List of tasks
(A) Do the following statements agree with the WSGI charset message below? Answer yes or no for each and quote the words of the message that decide it.
(i) Under the CGI specification, %XX hex escapes are decoded before the character is put into PATH_INFO.
(ii) A standard currently specifies what encoding to use when decoding the bytes into Unicode.
(iii) The situation previously affected only Mac users.
(B) Can you copy everything in the WSGI charset message below, word for word, from "(1) on its own" down to "affects most people."?
(C) Answer these questions from the WSGI charset message below, one answer per line and marked the same way:
(i) Whose URLs does the message name as an example of beautiful URLs?
(ii) What made the situation previously affect only Windows users?
(iii) Which Python version routes all environment variable access through a Unicode wrapper?

Document segment
- - - - -

[Web-SIG] WSGI Amendments thoughts: the horror of charsets

Andrew Clover and-py at doxdesk.com
Wed Nov 12 20:22:38 CET 2008


It would be lovely if we could allow WSGI applications to reliably 
accept Unicode paths.

That is to say, allow WSGI apps to have beautiful URLs like Wikipedia's, 
without requiring URL-rewriting magic. (Which is so highly 
server-specific, potentially unavailable to non-admin webmasters, and 
makes WSGI app deployment more difficult than it already is.)


If we could reliably read the bytes the browser sends to us in the GET 
request that would be great, we could just decode those and be done with 
it. Unfortunately, that's not reliable, because:

1. thanks to an old wart in the CGI specification, %XX hex escapes are 
decoded before the character is put into the PATH_INFO environment variable;

2. the environment variables may be stored as Unicode.

(1) on its own gives us the problem of not being able to distinguish a 
path-separator slash from an encoded %2F; a long-known problem but not 
one that greatly affects most people.

But combined with (2) that means some other component must choose how to 
decode the bytes into Unicode characters. No standard currently 
specifies what encoding to use, it is not typically configuarable, and 
it's certainly not within reach of the WSGI application. My assumption 
is that most applications will want to end up with UTF-8-encoded URLs; 
other choices are certainly possible but as we move towards IRI they 
become less likely.


This situation previously affected only Windows users, because NT 
environment variables are native Unicode. However, Python 3.0 specifies 
all environment variable access is through a Unicode wrapper, and gives 
no way to control how that automatic decoding is done, leaving everyone 
in the same boat.

WSGI Amendments_1.0 includes a suggestion for Python 3.0 that environ 
should be "decoded from the headers using HTTP standard encodings (i.e.

- - - - -

Record extracts
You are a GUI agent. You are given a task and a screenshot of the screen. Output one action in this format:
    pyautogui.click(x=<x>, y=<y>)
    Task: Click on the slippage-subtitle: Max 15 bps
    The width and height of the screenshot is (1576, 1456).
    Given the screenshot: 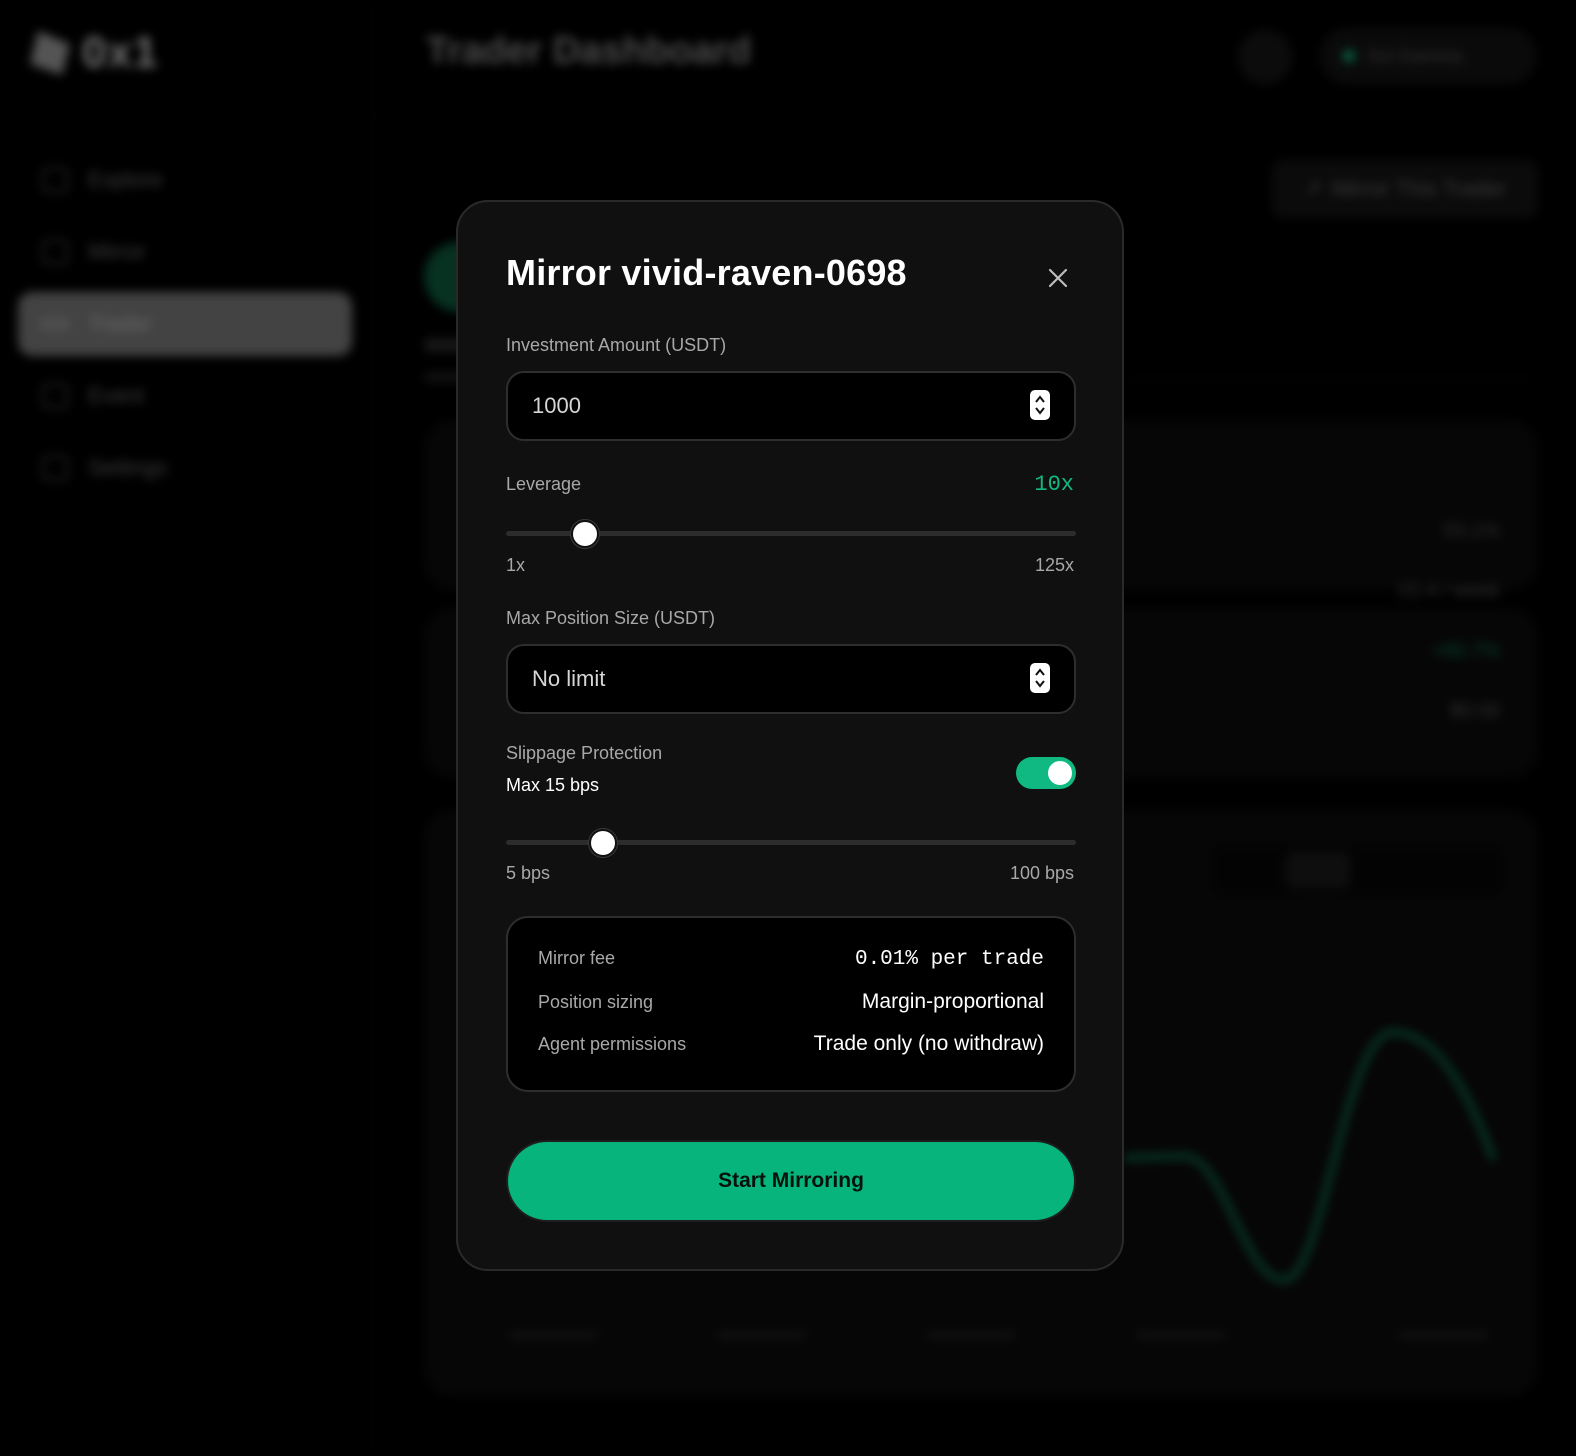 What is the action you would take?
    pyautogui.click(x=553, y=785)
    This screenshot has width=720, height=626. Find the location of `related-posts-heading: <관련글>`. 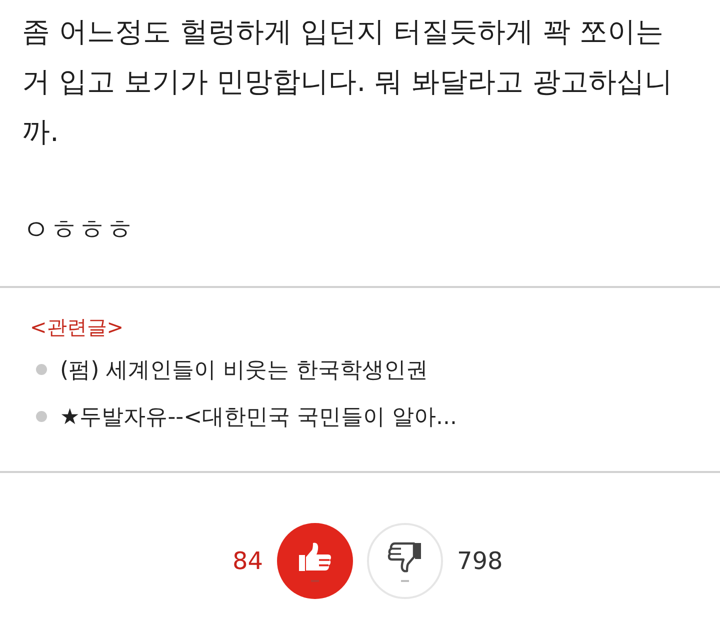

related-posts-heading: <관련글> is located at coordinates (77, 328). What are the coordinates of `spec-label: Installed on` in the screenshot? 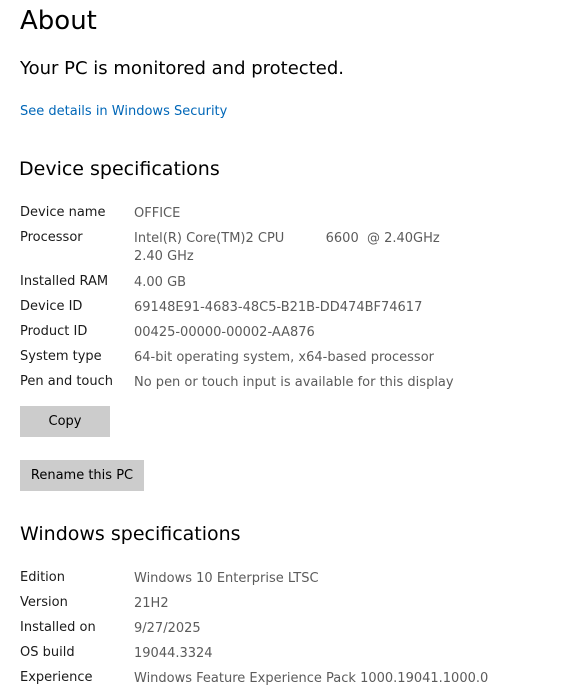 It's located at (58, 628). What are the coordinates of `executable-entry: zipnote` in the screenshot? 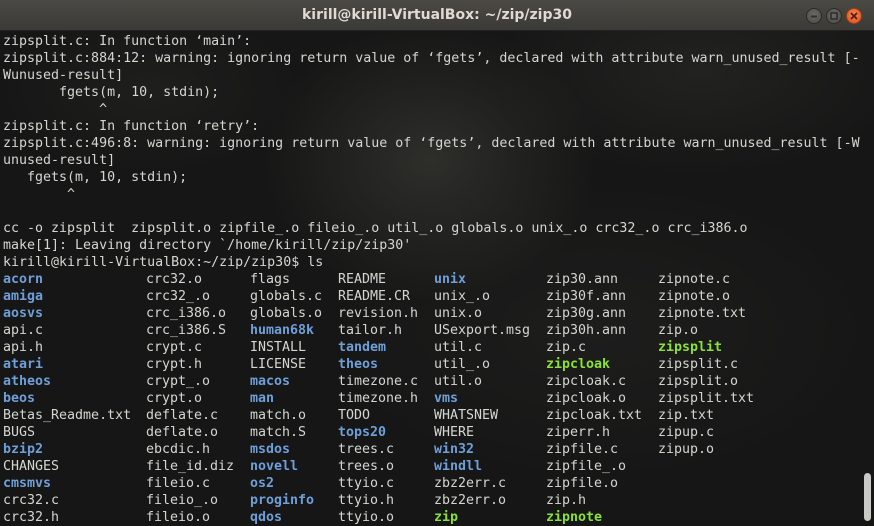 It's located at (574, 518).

- - - - -

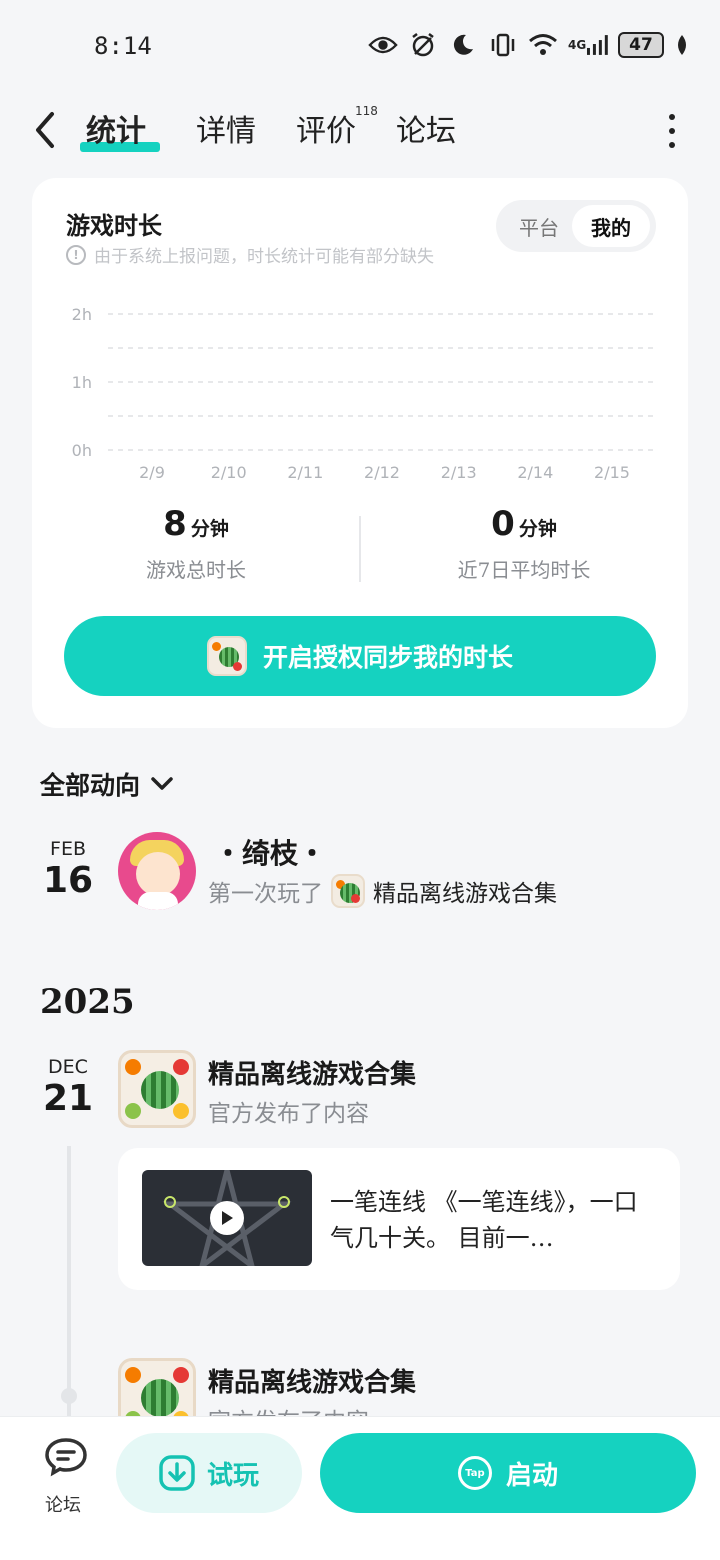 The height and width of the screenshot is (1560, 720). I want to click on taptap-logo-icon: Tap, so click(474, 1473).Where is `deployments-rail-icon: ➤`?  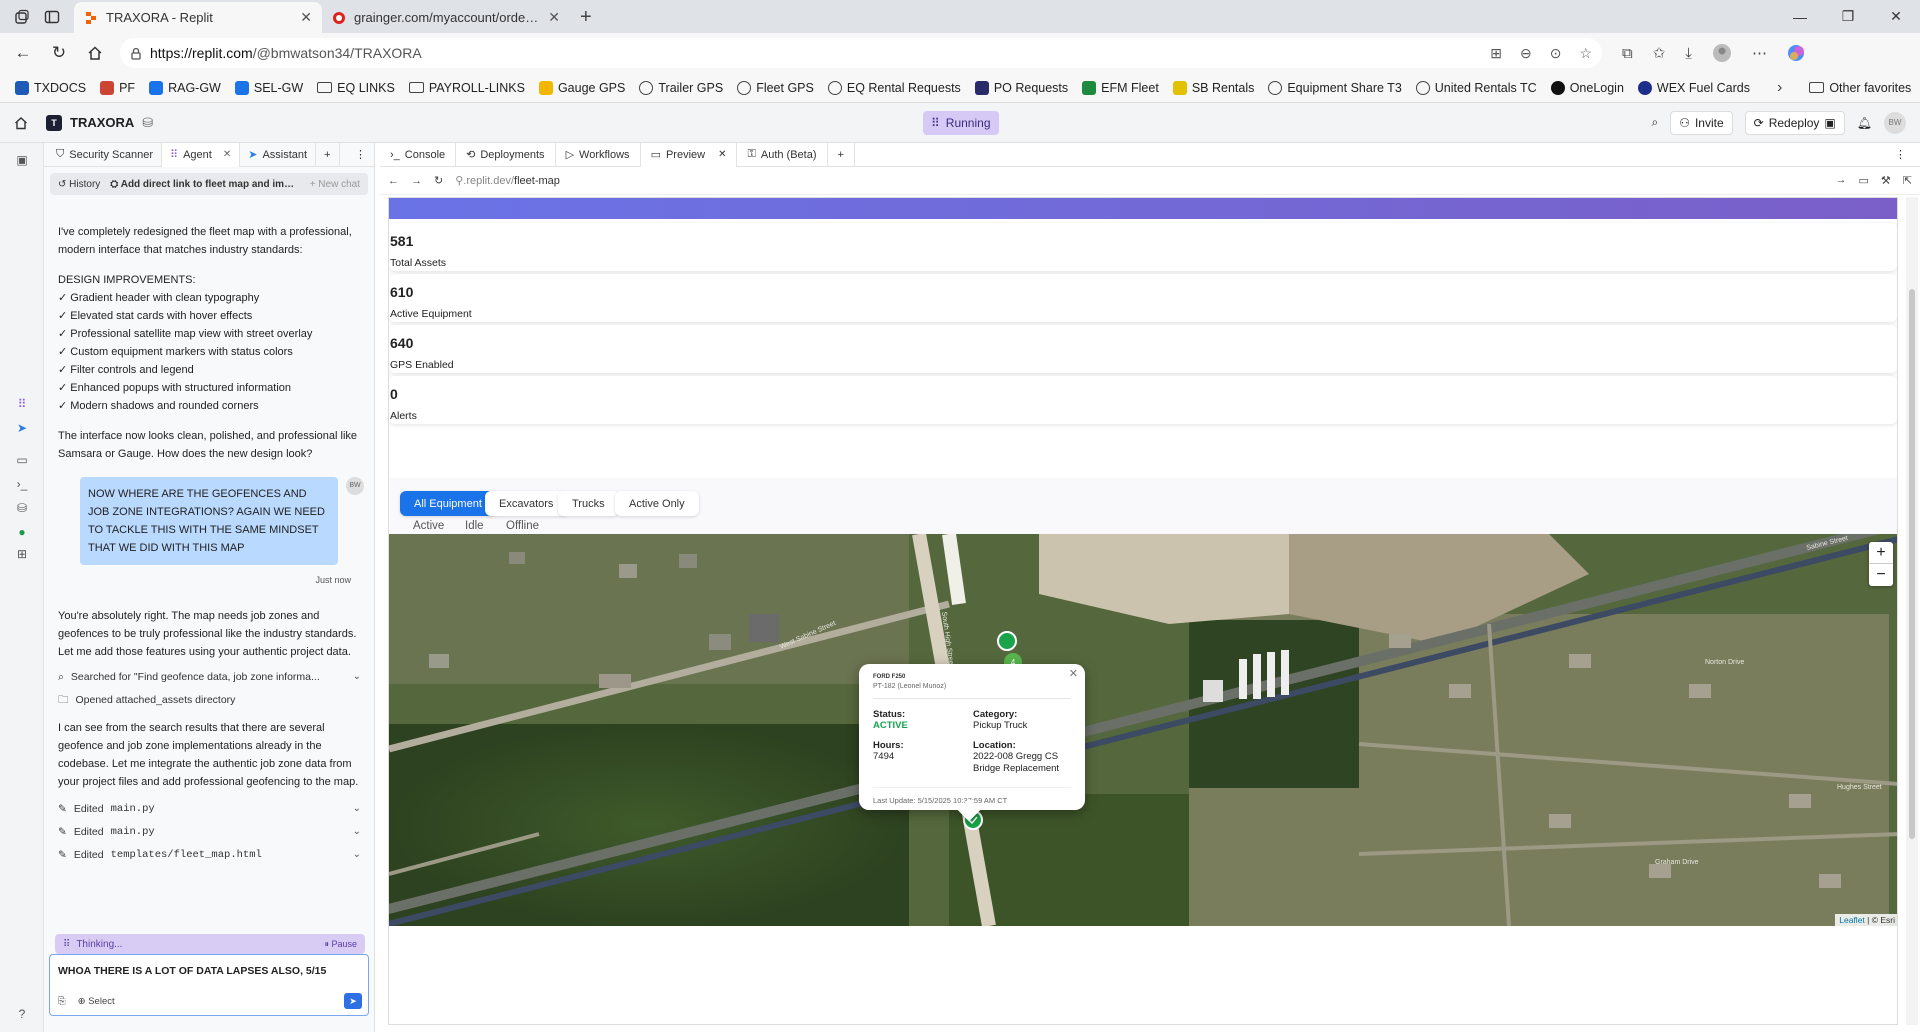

- - - - -

Answers to the tasks
(A)
(i) Yes: "%XX hex escapes are decoded before the character is put into the PATH_INFO environment variable"
(ii) No: "No standard currently specifies what encoding to use"
(iii) No: "This situation previously affected only Windows users"

(B)
(1) on its own gives us the problem of not being able to distinguish a 
path-separator slash from an encoded %2F; a long-known problem but not 
one that greatly affects most people.

(C)
(i) Wikipedia's
(ii) NT environment variables are native Unicode.
(iii) Python 3.0